START
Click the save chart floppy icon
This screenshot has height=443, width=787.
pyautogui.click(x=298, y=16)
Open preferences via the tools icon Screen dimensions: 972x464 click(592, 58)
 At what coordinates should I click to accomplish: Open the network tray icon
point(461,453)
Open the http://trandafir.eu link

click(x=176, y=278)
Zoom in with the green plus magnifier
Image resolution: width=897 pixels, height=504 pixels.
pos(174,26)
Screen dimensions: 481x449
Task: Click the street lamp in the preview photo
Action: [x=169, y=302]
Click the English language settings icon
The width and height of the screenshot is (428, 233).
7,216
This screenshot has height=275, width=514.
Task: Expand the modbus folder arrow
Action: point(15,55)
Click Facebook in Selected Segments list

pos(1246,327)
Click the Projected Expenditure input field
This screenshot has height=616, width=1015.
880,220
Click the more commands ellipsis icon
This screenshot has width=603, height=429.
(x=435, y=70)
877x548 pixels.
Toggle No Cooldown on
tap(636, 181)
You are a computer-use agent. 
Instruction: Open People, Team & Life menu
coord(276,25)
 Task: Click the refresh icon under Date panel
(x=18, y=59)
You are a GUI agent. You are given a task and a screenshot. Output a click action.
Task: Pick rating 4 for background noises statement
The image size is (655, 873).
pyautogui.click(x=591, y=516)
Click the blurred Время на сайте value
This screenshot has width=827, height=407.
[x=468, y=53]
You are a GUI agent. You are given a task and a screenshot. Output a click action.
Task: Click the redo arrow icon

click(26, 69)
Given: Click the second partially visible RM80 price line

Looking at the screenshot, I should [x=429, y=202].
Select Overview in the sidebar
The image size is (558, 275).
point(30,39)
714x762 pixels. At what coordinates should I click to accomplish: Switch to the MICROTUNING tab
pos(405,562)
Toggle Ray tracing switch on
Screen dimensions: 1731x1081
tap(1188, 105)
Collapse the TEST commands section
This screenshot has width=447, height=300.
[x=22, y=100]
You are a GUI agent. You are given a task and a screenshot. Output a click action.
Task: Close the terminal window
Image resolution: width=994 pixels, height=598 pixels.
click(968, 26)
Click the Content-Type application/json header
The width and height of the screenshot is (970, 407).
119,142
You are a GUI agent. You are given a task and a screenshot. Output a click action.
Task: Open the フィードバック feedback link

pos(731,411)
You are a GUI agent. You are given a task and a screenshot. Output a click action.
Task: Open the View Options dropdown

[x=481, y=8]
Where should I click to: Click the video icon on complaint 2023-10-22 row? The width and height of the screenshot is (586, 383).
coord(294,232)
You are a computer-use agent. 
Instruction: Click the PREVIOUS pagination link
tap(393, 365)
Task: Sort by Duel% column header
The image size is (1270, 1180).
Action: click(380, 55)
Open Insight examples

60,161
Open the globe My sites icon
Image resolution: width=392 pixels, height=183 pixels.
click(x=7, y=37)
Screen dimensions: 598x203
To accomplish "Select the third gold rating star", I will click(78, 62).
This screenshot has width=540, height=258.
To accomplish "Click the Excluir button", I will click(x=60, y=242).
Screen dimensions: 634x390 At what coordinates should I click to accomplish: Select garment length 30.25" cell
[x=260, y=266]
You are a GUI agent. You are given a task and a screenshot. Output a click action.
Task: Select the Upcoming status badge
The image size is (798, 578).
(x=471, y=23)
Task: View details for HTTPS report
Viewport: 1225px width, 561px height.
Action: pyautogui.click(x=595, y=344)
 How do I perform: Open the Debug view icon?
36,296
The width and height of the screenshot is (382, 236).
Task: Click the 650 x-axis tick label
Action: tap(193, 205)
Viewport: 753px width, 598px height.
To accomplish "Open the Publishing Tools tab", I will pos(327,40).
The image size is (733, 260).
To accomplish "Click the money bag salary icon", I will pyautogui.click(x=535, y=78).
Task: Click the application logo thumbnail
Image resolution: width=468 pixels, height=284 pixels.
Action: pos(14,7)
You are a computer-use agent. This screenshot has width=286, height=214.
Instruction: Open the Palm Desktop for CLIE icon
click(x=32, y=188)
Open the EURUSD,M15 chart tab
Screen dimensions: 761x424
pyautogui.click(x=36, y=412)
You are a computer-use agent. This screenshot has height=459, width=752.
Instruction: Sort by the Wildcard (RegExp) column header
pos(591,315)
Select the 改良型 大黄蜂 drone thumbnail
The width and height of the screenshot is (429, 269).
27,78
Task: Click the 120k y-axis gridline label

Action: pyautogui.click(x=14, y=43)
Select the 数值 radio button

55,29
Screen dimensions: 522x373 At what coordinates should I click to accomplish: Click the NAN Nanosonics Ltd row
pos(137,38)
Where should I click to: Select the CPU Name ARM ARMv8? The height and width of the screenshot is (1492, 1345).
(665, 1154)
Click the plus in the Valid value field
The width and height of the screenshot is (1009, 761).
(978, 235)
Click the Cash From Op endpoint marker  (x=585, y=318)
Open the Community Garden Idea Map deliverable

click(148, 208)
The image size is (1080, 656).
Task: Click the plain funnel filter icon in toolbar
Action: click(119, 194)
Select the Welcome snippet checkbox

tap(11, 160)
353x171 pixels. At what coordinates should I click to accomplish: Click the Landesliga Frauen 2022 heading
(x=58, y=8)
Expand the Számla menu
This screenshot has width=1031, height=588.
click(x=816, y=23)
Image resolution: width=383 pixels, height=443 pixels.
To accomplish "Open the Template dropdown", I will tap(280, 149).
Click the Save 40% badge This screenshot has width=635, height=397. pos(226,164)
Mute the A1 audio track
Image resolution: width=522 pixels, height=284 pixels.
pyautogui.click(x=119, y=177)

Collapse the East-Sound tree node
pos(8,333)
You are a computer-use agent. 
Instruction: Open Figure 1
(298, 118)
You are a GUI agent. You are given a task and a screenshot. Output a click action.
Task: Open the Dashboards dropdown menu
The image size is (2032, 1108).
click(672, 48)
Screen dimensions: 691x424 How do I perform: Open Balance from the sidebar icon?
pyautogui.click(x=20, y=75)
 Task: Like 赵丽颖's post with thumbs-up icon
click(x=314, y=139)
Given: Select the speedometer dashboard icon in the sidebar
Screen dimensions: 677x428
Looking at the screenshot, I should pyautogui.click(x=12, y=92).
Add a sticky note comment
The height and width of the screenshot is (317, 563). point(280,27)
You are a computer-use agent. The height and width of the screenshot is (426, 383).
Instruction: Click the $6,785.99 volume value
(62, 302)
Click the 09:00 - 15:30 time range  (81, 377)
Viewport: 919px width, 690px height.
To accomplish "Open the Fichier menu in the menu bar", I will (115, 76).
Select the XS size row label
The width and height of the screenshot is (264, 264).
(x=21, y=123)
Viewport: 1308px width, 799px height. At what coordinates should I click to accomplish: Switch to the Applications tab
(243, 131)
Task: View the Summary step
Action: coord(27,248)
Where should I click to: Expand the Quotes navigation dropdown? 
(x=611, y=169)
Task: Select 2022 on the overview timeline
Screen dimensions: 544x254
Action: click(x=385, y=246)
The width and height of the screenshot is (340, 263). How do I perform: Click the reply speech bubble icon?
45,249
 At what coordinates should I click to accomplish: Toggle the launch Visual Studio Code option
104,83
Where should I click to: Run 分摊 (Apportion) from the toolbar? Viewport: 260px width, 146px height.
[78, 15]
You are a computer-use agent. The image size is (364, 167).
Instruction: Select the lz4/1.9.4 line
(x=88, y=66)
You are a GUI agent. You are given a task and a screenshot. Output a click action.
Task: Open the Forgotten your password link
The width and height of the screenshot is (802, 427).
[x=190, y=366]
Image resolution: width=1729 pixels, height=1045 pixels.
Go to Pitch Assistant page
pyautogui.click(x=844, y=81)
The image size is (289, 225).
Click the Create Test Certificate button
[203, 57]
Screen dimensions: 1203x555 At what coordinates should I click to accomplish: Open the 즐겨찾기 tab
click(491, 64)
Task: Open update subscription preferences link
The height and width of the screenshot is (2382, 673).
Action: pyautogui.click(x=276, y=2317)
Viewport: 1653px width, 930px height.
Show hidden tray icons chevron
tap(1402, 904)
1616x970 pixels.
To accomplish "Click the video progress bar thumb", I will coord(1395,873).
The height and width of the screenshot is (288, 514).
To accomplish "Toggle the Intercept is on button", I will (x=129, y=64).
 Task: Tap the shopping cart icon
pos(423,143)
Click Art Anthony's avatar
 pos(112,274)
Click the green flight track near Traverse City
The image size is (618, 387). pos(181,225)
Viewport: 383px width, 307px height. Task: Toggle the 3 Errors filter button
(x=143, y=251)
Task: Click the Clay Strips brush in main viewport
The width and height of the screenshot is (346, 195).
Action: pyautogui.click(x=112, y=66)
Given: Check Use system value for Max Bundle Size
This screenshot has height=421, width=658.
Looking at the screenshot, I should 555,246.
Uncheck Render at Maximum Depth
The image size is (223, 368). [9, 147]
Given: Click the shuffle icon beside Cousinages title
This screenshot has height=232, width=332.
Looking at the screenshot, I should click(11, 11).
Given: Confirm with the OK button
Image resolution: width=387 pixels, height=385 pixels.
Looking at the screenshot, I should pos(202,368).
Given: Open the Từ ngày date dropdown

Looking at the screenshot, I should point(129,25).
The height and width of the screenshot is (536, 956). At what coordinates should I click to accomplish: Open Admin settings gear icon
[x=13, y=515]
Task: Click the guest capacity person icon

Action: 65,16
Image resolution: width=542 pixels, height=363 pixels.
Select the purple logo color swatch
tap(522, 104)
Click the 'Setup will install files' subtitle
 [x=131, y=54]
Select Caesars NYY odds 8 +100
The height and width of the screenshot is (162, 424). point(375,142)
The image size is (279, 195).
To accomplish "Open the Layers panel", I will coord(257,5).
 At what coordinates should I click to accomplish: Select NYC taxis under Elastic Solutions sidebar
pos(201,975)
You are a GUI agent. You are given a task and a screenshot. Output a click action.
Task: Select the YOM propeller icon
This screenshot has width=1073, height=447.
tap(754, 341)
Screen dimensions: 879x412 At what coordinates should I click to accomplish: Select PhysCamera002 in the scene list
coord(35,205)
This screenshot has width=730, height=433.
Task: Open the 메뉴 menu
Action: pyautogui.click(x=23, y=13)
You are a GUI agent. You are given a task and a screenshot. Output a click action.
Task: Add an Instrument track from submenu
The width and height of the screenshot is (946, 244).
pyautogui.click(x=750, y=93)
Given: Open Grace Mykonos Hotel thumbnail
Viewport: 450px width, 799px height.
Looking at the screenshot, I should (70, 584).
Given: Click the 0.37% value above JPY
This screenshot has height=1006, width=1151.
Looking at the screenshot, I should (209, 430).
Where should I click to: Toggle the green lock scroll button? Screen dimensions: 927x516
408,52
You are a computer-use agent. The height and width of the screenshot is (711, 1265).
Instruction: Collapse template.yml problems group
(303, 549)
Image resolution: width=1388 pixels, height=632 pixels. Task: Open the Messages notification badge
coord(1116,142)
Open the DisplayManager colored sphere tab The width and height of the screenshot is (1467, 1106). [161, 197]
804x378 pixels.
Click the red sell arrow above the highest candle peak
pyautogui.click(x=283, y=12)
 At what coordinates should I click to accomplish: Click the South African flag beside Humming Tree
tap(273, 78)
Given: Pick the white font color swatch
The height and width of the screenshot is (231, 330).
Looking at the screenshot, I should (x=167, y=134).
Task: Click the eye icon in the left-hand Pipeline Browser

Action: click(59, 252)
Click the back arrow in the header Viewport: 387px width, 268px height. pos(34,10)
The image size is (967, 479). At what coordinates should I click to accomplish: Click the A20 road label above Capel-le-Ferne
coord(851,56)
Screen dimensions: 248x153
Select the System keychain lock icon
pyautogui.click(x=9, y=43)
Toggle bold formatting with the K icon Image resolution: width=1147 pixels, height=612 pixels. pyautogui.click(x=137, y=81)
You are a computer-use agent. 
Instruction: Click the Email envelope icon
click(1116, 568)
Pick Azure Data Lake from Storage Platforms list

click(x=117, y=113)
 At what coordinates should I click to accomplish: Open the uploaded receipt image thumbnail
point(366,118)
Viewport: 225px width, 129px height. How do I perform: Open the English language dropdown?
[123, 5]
END
- **WHAT TO PRODUCE**
Format the rows as a numbered list, skipping blank lines, beginning with the line containing "Pick Azure Data" and continuing through the last line of the rows.

- **EXPECTED ANSWER**
1. Pick Azure Data Lake from Storage Platforms list
2. click(x=117, y=113)
3.  At what coordinates should I click to accomplish: Open the uploaded receipt image thumbnail
4. point(366,118)
5. Viewport: 225px width, 129px height. How do I perform: Open the English language dropdown?
6. [123, 5]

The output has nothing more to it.